> _Task goal_
Lay out the stretch from the line containing "Given: Click the" through the line containing "The width and" as a JSON list of strings, one string per line, with blank lines omitted.

--- START OF Source material ---

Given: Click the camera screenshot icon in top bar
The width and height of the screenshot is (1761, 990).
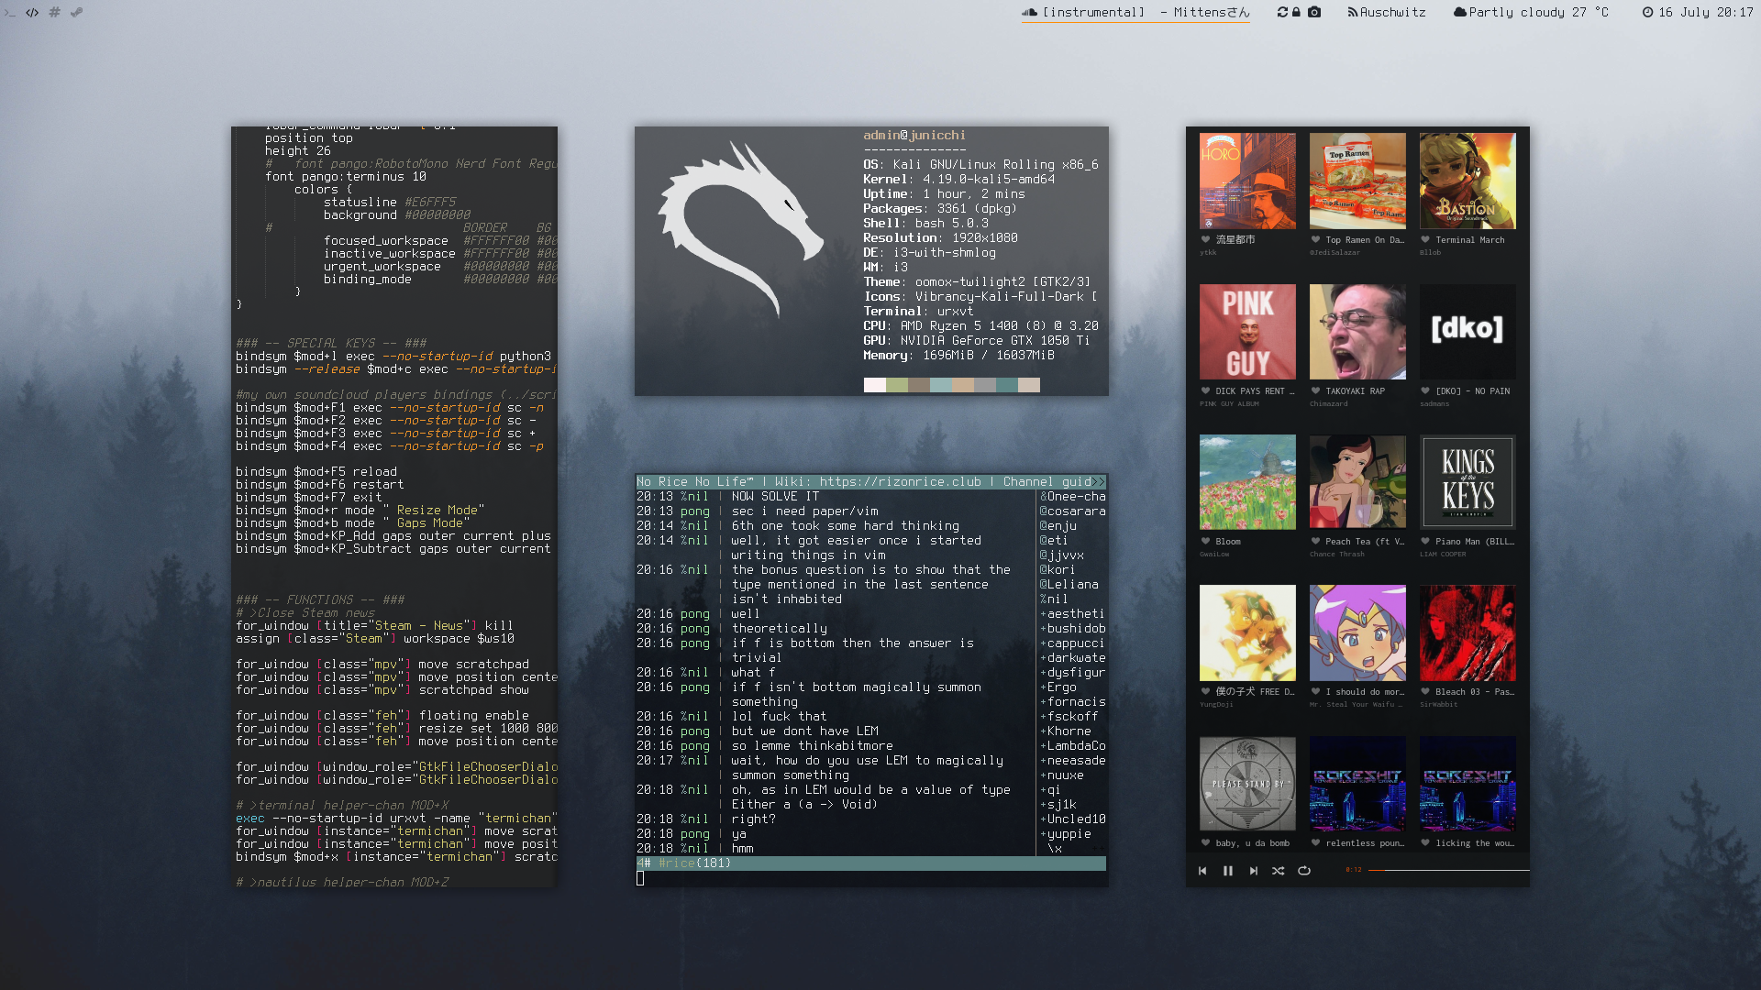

--- END OF Source material ---
--- START OF Source material ---

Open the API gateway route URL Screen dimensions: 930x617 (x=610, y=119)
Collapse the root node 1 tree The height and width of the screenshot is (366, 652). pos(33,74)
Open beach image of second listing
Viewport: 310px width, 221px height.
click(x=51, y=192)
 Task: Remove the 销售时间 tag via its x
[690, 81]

--- END OF Source material ---

> _Task result_
[
  "Given: Click the camera screenshot icon in top bar",
  "The width and height of the screenshot is (1761, 990)."
]